Jean visioned Margaret going "into the silence," for evidently she belonged, and wondered which of the wobbly columns she was.

"Is everybody in it?"

"Everybody. It was a regular epidemic. If I had stayed up there another week, First Principle would have got me sure."

Suddenly Gregory realized that they were talking about Puck and Margaret and his life in that other world. He wondered how it had begun, but before he could think back, Jean was asking:

"I suppose that means an end of economics and uplift generally? I imagine Divine Mind isn't a thing one shares with garbage or child labor."

"Hardly. 'Full realization' is a terribly absorbing state."

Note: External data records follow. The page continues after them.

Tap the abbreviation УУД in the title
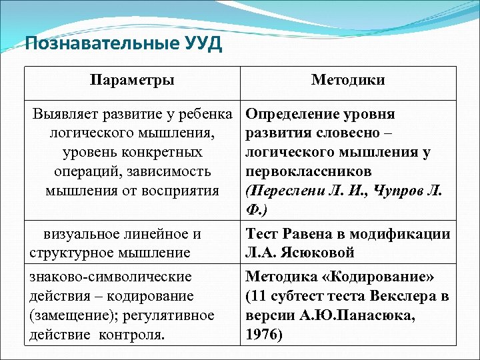coord(195,45)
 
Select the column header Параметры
coord(132,81)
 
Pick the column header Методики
coord(348,81)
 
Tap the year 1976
coord(264,335)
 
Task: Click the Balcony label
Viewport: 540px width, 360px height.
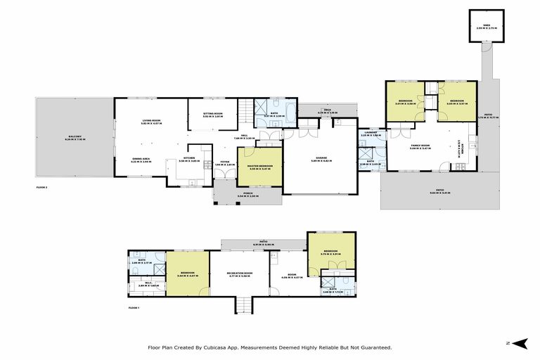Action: click(75, 136)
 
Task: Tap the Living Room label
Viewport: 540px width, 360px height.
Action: click(151, 121)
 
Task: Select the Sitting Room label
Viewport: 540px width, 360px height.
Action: click(213, 113)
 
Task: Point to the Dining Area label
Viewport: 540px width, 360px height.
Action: click(142, 159)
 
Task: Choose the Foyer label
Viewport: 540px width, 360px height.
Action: click(225, 162)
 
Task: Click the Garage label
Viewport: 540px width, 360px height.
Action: click(321, 159)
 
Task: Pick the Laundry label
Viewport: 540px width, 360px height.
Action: click(370, 131)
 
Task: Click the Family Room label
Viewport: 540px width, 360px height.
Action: click(420, 146)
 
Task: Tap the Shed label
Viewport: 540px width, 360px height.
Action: click(487, 25)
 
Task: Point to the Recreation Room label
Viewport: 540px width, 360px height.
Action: click(240, 273)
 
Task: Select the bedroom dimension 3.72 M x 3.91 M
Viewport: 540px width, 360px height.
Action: click(330, 255)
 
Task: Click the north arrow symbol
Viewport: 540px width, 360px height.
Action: click(519, 343)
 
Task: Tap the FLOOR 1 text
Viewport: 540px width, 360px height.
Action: click(134, 308)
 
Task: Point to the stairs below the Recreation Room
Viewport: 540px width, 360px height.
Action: click(243, 304)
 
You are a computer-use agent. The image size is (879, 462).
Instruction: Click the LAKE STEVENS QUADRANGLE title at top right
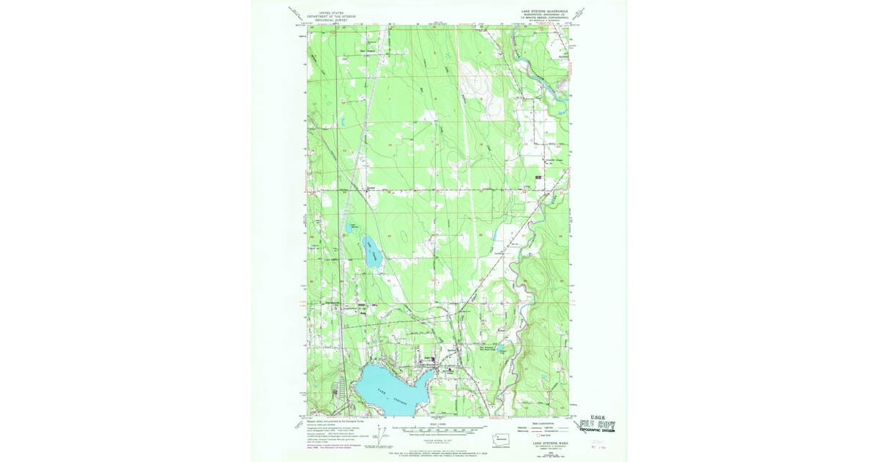pyautogui.click(x=544, y=12)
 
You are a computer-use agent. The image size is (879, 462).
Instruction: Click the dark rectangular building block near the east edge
pyautogui.click(x=540, y=177)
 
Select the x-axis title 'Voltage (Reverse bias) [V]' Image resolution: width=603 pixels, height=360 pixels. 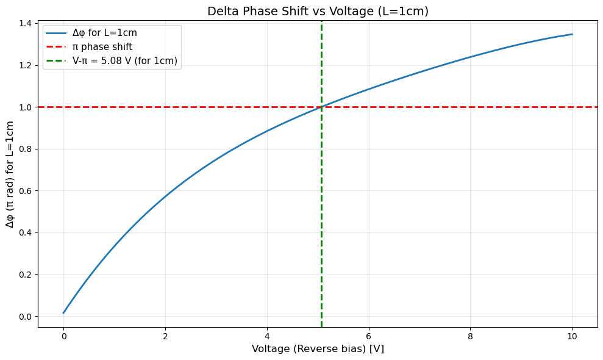[318, 348]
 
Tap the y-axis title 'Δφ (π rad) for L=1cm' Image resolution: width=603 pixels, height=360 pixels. [10, 175]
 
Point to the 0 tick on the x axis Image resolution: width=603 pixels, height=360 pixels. [63, 334]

It was strange to be talking like this to Jean. But it was a relief. He had always felt that Jean understood, but it was nice not to have to think ahead always, to loosen the curb once in a while.

"Better than Montessori or garbage anyhow."

"Heaps."

They spoke no more of Puck or Margaret but both felt that something, somewhere, had changed. What had seemed perfect before was a little more perfect now.

Gregory told her of the plans, the final week of work, and how he had mailed them at the last possible moment.

"And if I win, I'm going to see that along with the valuables buried under the corner stone, goes a picture of the one who made it all possible."

"Who might that be?"

Gregory did not answer.

"Me?"

He nodded. His hand claimed hers.

"I shall have to have one taken then, and I've never had one since I was old enough to rebel."

"Oh, no, you won't. I'm going to draw it myself."

"What will I look like? Please don't make me in two sections, like Mary."

"You're like this." Gregory sketched a tower. It was the square Roman tower, but the top was blurred. Jean pointed to the blur.

"What isthat?"

"Thatis a ray of sunshine."

"Silly," Jean whispered, and kissed him.